Galen Pickett, a physics professor at Cal State Long Beach and co-director of the university’s PhysTEC project, said the program was adopted to encourage increased involvement in the field of physics and ensure it lasts as an academic study.

"This initiative decided we are not going to survive long-term as a discipline if we don’t have more people involved in this," Picket said in a Cal State Long Beach press release. "Getting trained physicists with a substantial understanding of physics into high schools where they can make good physics experiences is a value for the discipline."

Only 35% of the roughly 27,000 high school physics teachers in the United States have degrees in physics, according to data on the PhysTEC website. Pickett said learning from teachers who do not hold a degree in the discipline may give students an incomplete understanding of physics, which can lead them to take another course of study that they may be capable in, but not passionate about.

"Systematically, if someone shows that they’re good at math and are interested in physics-y stuff and they don’t want to be a medical doctor, they are advised to study engineering. There’s a lot of people who are doing engineering who would probably be happier as physicists," Pickett said.

He said offering a thorough education in the field of physics and highlighting the study’s unique properties have dramatically increased the number of physics majors at Cal State University Long Beach.

Sixty physics majors graduated from Cal State Long Beach last spring, according to the university press release. Pickett said though that number may appear small, it is much higher than the average number of graduates at an American university that has a physics department, which he said is about 10 students.

"In the CSU system, it was not unusual to see only three or four physics graduates in any one year," Pickett added. "But we’ve focused our teaching attention on people who could possibly become high school physics teacher and turned that cohort of three or four into a cohort of 60. Cal State Long Beach has worked its way up as one of the top producers of undergraduate physics degree holders in the state and the country."

Pickett said only UCLA, UC Berkeley, UC San Diego and UC Santa Cruz have larger graduating class sizes for physics than Cal State Long Beach in California, and that the number of students Cal State Long Beach produces is within a factor of two of Berkeley’s numbers.

Pickett added the Cal State Long Beach PhysTEC program has produced many students from populations that are underrepresented in physics.

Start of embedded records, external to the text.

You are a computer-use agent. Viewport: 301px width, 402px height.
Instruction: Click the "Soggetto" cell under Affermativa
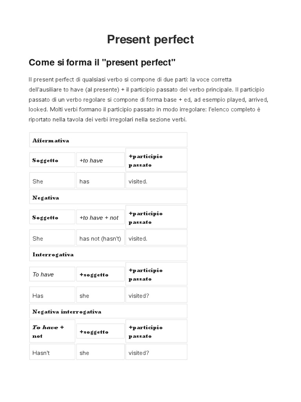52,160
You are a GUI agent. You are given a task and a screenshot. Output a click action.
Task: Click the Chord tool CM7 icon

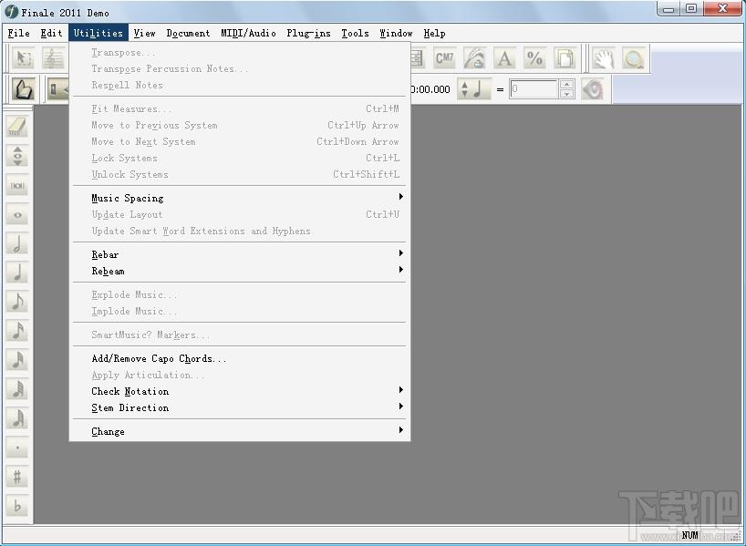pos(444,58)
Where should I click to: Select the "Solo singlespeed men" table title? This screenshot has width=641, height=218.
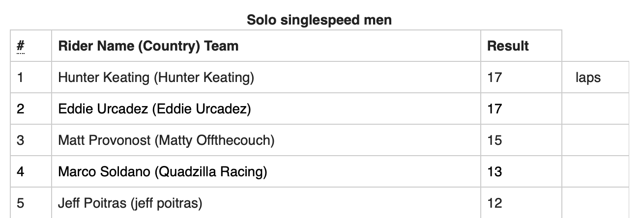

About 35% of the program graduates are female and 40% are Latino, while the countrywide average for those groups is about 20% and 8% respectively, according to the American Physical Society website.

"By focusing on people that could possibly be teachers, we’ve made it clear to everyone here that this is something that you can belong to and that we’re going to value anything that you contribute to the physics enterprise," Pickett said.

He said first-generation students and students from underserved communities are often dissuaded from majoring in fields such as physics and encouraged to pursue engineering, as engineering is typically thought to offer more job prospects and security.

"One explicit message that can get to the students if the counseling is right is that a degree in physics is a job degree. There are jobs, and there are well paying jobs," Pickett said.

He said high school education is a prospect that offers significant benefits and good wages.

According to the Los Angeles Unified School District website, those with regular teaching credentials and a bachelors degree can make upwards of $50,000 per year. 

"None of that stuff exists in the economy anywhere except with these teaching careers. And it’s a higher starting salary than you might typically find at an engineering firm," Pickett said.

He added that, with the shortage of credentialed high school physics teachers in the United States, applying for a teaching position is a promising venture.

"If you have an opening for a high school English teacher, you’ll probably get 100 applicants, and each of those applicants will likely have an English degree or even a master’s," Pickett said. "When there’s a physics job that’s open, there may be four applicants, and three might be people who are already at the school like a coach or biology teacher."

Pickett said it is important to dismantle the stigma of teaching and to appreciate the service it provides in order to encourage people to pursue a path as a physics teacher.

"Don’t think of teaching as the thing that you do if you can’t do anything else. It is an honorable career that supports the public good, and personally for me, it is one of the most rewarding things to see someone who took a high school physics course with someone that I taught come here and express a passion for the discipline," Pickett said.